Universalisation: infrastructures based on Western blueprints
We use the term universalisation here to refer to the emergence of solutions imagined to be all-encompassing as well as globally mobile.73 A precondition for the wide circulation of scientific ideas and technologies to the ‘Third World’ was the success, institutionalisation and professionalisation of international health as a field.32 The post-World War II period in a broken Europe keen to reconstruct, including through transferable technology, fostered ideas of progress on sanitary transformation and municipal services. The establishment of the WHO in 1948 was linked to a development ideology in which health efforts were entangled with political influence in ‘underdeveloped’ countries, including those colonised at the time, and related to larger Cold War struggles.32 By the 1960s, attention in the WHO had turned to the need for basic health services—water, sanitation, improved housing, waste management, drainage.42 The International Bank of Reconstructive Development (now the World Bank) in particular envisaged the universal transfer of the models of municipal engineering that were designed in Europe and the USA to Africa and South Asia.74 Soviet expansion after the Cold War involved the training-up by the USSR of Africans from recently independent countries in a range of medical and technical capabilities, including engineering for infrastructural development.75
The origins of WASH as a funded global sector were thus rooted in a universalised orientation, driven in part by the desire to alleviate poverty and by the Great Powers (re)building their spheres of influence. By the 1970s, public management by the state, large-scale infrastructure development and supply orientation dominated water policy internationally.20 (p137) Influential actors like the World Bank focused on funding large urban, top-down, wastewater treatment and piped water supplies.24(p42) Environmental engineering education flourished in the 1970s and 1980s in Europe and the USA and focused to a great extent on the challenges and solutions applicable in Western societies, a curriculum that was also followed in the South, benefiting both engineering firms and WASH consultants.62 The attraction of such capital investment was not met with support for operation and maintenance, which fell to local communities (respondent #12). It was not until the 1980s that a growing body of scientific studies began to acknowledge that challenges in developing countries were often of a different nature than the promoted technologies were designed for.53 This period saw increased efforts to standardise and improve hand pumps, latrines and other technologies for WASH for community management.24
Through the 1970s, the limitations of development models reliant on the transfer of technologies and resources to the developing world, which had little impact on poverty eradication, became increasingly apparent. In water and sanitation it was clear that low-income groups were often excluded from standard service delivery because piped water and sewerage systems—the standard Western model—were mainly extended to urban elites and were beyond the reach of periurban and rural communities.22 74 Self-reliance and community participation emerged as alternative models and ideas for redress were discussed during the manifold international conferences that further solidified the sector.22 (p6) The publication of Limits to Growth in 197276 heralded the environmental consciousness of a looming water crisis and the need for more efficient local uses of water. The emphasis on the local also contributed to a shift towards community-level engagement, which became a stepping stone towards what was eventually called demand-based management.20 (p138)

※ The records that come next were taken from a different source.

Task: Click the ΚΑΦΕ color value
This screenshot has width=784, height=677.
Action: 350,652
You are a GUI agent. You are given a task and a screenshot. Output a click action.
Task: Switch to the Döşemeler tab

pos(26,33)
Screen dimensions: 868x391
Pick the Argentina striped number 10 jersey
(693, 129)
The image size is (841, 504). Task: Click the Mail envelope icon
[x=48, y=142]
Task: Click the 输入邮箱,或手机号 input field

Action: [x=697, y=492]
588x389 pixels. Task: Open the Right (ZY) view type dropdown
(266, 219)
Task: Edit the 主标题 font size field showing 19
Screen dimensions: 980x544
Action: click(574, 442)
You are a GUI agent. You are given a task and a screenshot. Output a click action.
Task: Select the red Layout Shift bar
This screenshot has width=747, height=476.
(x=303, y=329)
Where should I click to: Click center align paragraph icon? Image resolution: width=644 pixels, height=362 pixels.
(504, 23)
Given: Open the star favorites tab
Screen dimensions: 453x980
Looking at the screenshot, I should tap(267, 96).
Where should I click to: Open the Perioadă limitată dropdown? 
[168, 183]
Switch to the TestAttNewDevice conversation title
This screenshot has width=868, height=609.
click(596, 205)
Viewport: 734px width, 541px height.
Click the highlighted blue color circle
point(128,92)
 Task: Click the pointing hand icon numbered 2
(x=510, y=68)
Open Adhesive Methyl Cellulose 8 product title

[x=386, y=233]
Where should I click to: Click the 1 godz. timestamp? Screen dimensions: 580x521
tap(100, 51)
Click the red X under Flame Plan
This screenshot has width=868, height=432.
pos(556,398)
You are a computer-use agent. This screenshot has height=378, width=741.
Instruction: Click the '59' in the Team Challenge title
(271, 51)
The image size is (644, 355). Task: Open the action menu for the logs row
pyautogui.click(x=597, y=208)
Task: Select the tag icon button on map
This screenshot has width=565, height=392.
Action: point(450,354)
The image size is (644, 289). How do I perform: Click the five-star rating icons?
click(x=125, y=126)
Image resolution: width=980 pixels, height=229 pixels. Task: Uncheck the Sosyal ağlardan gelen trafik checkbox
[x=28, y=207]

The global coordination of WASH became centralised through UN agencies. iNGOs also emerged at this time, with perhaps the largest iNGO focused exclusively on WASH, WaterAid, created by a grant from the UK water industry with a mandate to expand access to safe drinking water globally. The Water Decade (IDWSSD, see below) of the 1980s was later followed by the Water for Life decade from 2005 to 2015 along with the Millennium Development Goals (MDGs) from 2000 to 2015, and subsequently the SDGs from 2015 to 2030. From the early 1990s, the World Bank, the United Nations Development Program and UNICEF—together with some research and development banks with large investment profiles—emerged as key players in the delivery of water.29 (p18) while the WHO maintained a key normative role throughout this period. Since the 1977 Mar del Plata UN Water conference, the idea of water as a human right gained traction, with a UN General Assembly Resolution in 2010 recognising the universal right to water and sanitation.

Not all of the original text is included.